Moaddel R, Sanghvi M, Dossou KS, Ramamoorthy A, Green C, Bupp J, Swezey R, O'Loughlin K, Wainer IW - Pharmacol Res Perspect (2015)

Bottom Line: The plasma and brain tissue concentrations over time of (2S,6S)-hydroxynorketamine were determined after intravenous (20 mg/kg) and oral (20 mg/kg) administration of (2S,6S)-hydroxynorketamine (n = 3).The (S)-ketamine metabolites (S)-norketamine, (S)-dehydronorketamine, (2S,6R)-hydroxynorketamine, (2S,5S)-hydroxynorketamine and (2S,4S)-hydroxynorketamine were also detected in both plasma and brain tissue.However, the relative brain tissue: plasma concentrations of the enantiomeric (2,6)-hydroxynorketamine metabolites were not significantly different indicating that the penetration of the metabolite is not enantioselective.
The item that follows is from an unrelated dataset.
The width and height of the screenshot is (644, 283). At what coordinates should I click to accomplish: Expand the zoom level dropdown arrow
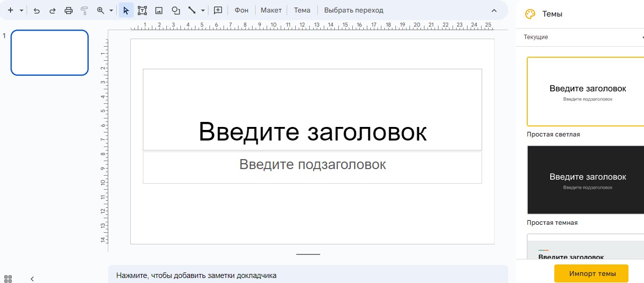[x=111, y=10]
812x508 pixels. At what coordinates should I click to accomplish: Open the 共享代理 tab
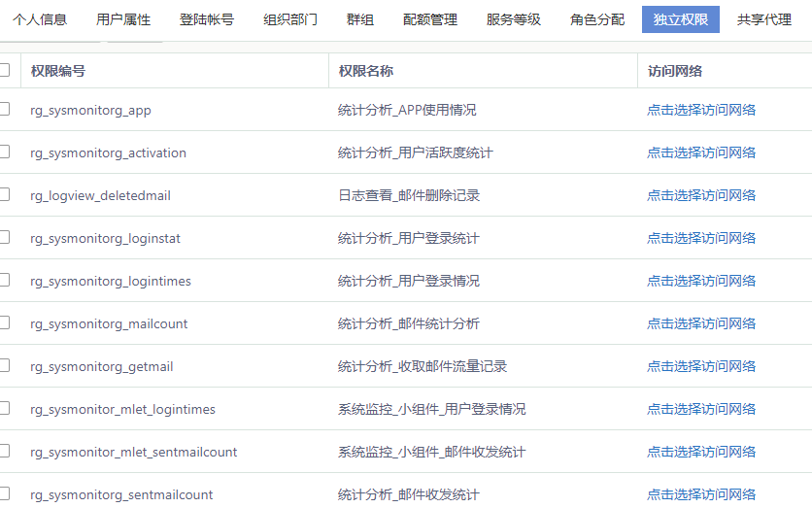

View Article: PubMed Central - PubMed

Affiliation: Laboratory of Clinical Investigation, Division of Intramural Research Programs, National Institute on Aging, National Institutes of Health Baltimore, Maryland, 21224.

ABSTRACT
The distribution, clearance, and bioavailability of (2S,6S)-hydroxynorketamine has been studied in the Wistar rat. The plasma and brain tissue concentrations over time of (2S,6S)-hydroxynorketamine were determined after intravenous (20 mg/kg) and oral (20 mg/kg) administration of (2S,6S)-hydroxynorketamine (n = 3). After intravenous administration, the pharmacokinetic parameters were estimated using noncompartmental analysis and the half-life of drug elimination during the terminal phase (t 1/2) was 8.0 ± 4.0 h and the apparent volume of distribution (V d) was 7352 ± 736 mL/kg, clearance (Cl) was 704 ± 139 mL/h per kg, and the bioavailability was 46.3%. Significant concentrations of (2S,6S)-hydroxynorketamine were measured in brain tissues at 10 min after intravenous administration, ∼30 μg/mL per g tissue which decreased to 6 μg/mL per g tissue at 60 min. The plasma and brain concentrations of (2S,6S)-hydroxynorketamine were also determined after the intravenous administration of (S)-ketamine, where significant plasma and brain tissue concentrations of (2S,6S)-hydroxynorketamine were observed 10 min after administration. The (S)-ketamine metabolites (S)-norketamine, (S)-dehydronorketamine, (2S,6R)-hydroxynorketamine, (2S,5S)-hydroxynorketamine and (2S,4S)-hydroxynorketamine were also detected in both plasma and brain tissue. The enantioselectivity of the conversion of (S)-ketamine and (R)-ketamine to the respective (2,6)-hydroxynorketamine metabolites was also investigated over the first 60 min after intravenous administration. (S)-Ketamine produced significantly greater plasma and brain tissue concentrations of (2S,6S)-hydroxynorketamine relative to the (2R,6R)-hydroxynorketamine observed after the administration of (R)-ketamine. However, the relative brain tissue: plasma concentrations of the enantiomeric (2,6)-hydroxynorketamine metabolites were not significantly different indicating that the penetration of the metabolite is not enantioselective.

No MeSH data available.


Scheme Metabolic pathway of ketamine.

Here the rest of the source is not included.